# nbde-tang-server

**Repository Path**: mirrors_openshift/nbde-tang-server

## Basic Information

- **Project Name**: nbde-tang-server
- **Description**: An Openshift operator to manage NBDE Tang server
- **Primary Language**: Unknown
- **License**: Apache-2.0
- **Default Branch**: main
- **Homepage**: None
- **GVP Project**: No

## Statistics

- **Stars**: 0
- **Forks**: 0
- **Created**: 2024-09-24
- **Last Updated**: 2026-02-07

## Categories & Tags

**Categories**: Uncategorized

**Tags**: None

## README

# nbde-tang-server

## License

[![License](https://img.shields.io/badge/License-Apache%202.0-blue.svg)](https://opensource.org/licenses/Apache-2.0)

## Contents

- [Introduction](#introduction)
- [Versions](#versions)
- [Installation](#installation)
- [Compilation](#compilation)
- [Cross Compilation](#cross-compilation)
- [Cleanup](#cleanup)
- [Tests](#tests)
- [Function Tests](#function-tests)
- [CI/CD](#cicd)
- [Scorecard](#scorecard)
- [Links](#links)

## Introduction

The NBDE Tang server operator provides [NBDE](https://access.redhat.com/articles/6987053)
technology for OpenShift/K8S. It deploys one or several Tang servers automatically.
The Tang server container image to launch is configurable, and will use the latest one
available by default. This operator has been developed using [operator-sdk](https://sdk.operatorframework.io/)
framework.

The operator avoids having to follow all Tang manual installation steps,
and leverages some of the features provided by OpenShift: multi-replica deployment,
scale-in/out, scale up/down or traffic load balancing.

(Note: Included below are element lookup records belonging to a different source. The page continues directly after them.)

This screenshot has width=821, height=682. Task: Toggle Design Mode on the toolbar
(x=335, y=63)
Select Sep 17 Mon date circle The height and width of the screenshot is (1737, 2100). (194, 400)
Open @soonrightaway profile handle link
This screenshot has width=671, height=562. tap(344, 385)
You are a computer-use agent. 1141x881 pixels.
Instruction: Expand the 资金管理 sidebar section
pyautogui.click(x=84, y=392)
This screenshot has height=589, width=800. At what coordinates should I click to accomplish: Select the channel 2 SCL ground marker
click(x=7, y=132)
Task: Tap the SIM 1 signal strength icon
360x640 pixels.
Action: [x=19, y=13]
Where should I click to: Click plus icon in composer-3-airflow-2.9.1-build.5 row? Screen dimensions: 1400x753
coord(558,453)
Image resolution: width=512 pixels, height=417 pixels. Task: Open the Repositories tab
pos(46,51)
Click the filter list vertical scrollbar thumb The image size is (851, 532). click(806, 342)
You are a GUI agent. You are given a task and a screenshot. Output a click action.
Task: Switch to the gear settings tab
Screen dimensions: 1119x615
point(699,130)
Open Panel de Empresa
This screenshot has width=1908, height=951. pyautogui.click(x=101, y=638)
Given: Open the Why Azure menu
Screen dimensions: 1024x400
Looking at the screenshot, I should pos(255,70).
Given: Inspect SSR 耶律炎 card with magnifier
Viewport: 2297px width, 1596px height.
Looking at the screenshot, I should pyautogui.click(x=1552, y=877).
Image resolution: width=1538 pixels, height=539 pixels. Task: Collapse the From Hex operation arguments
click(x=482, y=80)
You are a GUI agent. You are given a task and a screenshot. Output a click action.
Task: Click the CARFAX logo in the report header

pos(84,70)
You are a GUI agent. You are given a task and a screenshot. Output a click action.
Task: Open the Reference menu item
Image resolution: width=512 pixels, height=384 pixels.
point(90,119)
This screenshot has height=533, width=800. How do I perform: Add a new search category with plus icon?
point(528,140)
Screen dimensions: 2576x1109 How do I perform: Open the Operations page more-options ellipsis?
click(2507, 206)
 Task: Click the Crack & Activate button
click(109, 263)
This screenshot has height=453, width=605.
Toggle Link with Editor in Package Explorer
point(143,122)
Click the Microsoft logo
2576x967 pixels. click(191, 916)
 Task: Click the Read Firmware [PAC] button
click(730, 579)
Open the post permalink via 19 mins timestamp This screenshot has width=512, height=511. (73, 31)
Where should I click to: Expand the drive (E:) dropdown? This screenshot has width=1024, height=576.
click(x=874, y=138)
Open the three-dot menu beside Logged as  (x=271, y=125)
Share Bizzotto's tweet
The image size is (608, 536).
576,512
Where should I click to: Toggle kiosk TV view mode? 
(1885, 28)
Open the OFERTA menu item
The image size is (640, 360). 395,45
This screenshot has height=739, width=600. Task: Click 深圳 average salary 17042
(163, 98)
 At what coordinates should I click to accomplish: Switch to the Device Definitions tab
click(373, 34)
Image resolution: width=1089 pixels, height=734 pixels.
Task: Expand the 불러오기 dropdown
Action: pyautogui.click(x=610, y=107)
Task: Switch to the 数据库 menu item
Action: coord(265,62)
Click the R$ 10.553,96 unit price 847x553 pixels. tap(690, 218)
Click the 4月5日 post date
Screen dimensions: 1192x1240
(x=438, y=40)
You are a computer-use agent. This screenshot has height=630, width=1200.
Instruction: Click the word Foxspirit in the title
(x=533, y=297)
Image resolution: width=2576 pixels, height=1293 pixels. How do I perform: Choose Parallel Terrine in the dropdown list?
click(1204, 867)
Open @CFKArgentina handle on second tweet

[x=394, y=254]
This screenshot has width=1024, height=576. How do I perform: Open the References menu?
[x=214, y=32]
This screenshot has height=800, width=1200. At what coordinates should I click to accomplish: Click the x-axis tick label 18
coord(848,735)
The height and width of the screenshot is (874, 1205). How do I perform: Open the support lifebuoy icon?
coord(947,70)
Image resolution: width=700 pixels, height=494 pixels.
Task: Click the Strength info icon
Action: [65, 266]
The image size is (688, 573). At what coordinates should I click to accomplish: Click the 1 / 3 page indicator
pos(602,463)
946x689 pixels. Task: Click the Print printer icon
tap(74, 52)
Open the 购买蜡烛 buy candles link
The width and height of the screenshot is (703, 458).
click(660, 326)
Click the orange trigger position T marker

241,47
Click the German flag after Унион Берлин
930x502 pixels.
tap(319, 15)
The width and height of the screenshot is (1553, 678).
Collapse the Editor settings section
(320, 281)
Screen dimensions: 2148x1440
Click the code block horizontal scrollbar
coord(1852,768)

This operator also allows automation of certain operations, which are error-prone
if executed manually. Examples of these operations are:
- server deployment
- configuration
- key rotation
- hidden keys deletion

Up to date, it is deployed through a [CRD](https://github.com/openshift/nbde-tang-server/blob/main/bundle/manifests/nbde-tang-server.clusterserviceversion.yaml#L52)
(Custom Resource Definition), containing its proper configuration values to perform
appropriate Tang server operations.

An introductory video can be seen in next link:
[NBDE in OpenShift: tang-operator basics](https://youtu.be/hmMSIkBoGoY)

## Versions

Versions released up to date of the operator and the operator-bundle are:

- v0.0.1:  Hello world version
- v0.0.2:  Basic version with no fields still updated
- v0.0.3:  First release correct version
- v0.0.4:  Version that fixes issues with deployments/pods/services permissions
- v0.0.5:  Version that publishes the service and exposes it on configurable port
- v0.0.6:  Types refactoring. Initial ginkgo based test
- v0.0.7:  Include finalizers to make deletion quicker
- v0.0.8:  Operator metadata homogenization
- v0.0.9:  Operator shared storage
- v0.0.10: Code Refactoring
- v0.0.11: Extend tests
- v0.0.12: Fix default key path
- v0.0.13: Add type for Persistent Volume Claim attach
- v0.0.14: Fix issue on non 8080 service port deployment
- v0.0.15: Add resource request/limits
- v0.0.16: Fix scale up issues
- v0.0.17: Key rotation/deletion management through spec file
- v0.0.18: Advertise only signing keys
- v0.0.19: Add Events writing with important information
- v0.0.20: Use tangd-healthcheck only for aliveness
- v0.0.21: Use tangd-healthcheck for aliveness and readiness, separating intervals
- v0.0.22: Remove personal accounts and use organization ones
- v0.0.23: Selective hidden keys deletion
- v0.0.24: Execute Tang container pod as non-root user
- v0.0.25: Allow key handling without cluster role configuration
- v0.0.26: Use RHEL9 Tang container version
- v0.0.27: Update operator-sdk and supported Go version (1.19.6 and higher)
- v0.0.28: Code refactor
-  v1.0.0: GA release candidate
-  v1.0.1: new GA release candidate. Update Go version (1.16->1.21) and dependencies
-  v1.0.2: new GA release candidate. Fix CVE-2023-39325
-  v1.0.3: new GA release candidate. Update all mods to latest version
-  v1.0.4: new GA release candidate. Adjust to naming conventions
-  v1.0.5: new GA release candidate. Use latest `kube-rbac-proxy` version
-  v1.0.6: GA release. Fix Url to URL in CRD. GA Released Version in OpenShift
-  v1.0.7: GA re-release. Fix channel ("alpha" to "stable")
-  v1.0.8: ServiceType / ClusterIP configuration through TangServer CR
-  v1.0.9: Golang dependencies update
- v1.0.10: Libraries update
- v1.0.11: Libraries update, Update Go version (1.22 -> 1.22.5)
- v1.0.12: Fix issues reported by gosec tool
- v1.0.13: Libraries update, Update Go version (1.22.5 -> 1.23.2)
- v1.0.14: Rename tang-operator to nbde-tang-server. Use nbde.openshift.io instead of daemons.redhat.com domain
-  v1.1.0: First Konflux release
-  v1.1.1: Libraries update, Update Go version (1.23.2 -> 1.23.6)

## Installation

In order to install this operator, you must have previously installed
an OpenShift/K8S cluster. For small computers, **CRC** (Code Ready Containers)
project is recommended. In case normal OpenShift cluster is used,
installation should not differ from the CRC one. Ultimately, the operator has
been included in Red Hat OpenShift catalog, named as
[NBDE Tang Server](https://catalog.redhat.com/software/container-stacks/detail/651c310f3b4c44380c45b7c9).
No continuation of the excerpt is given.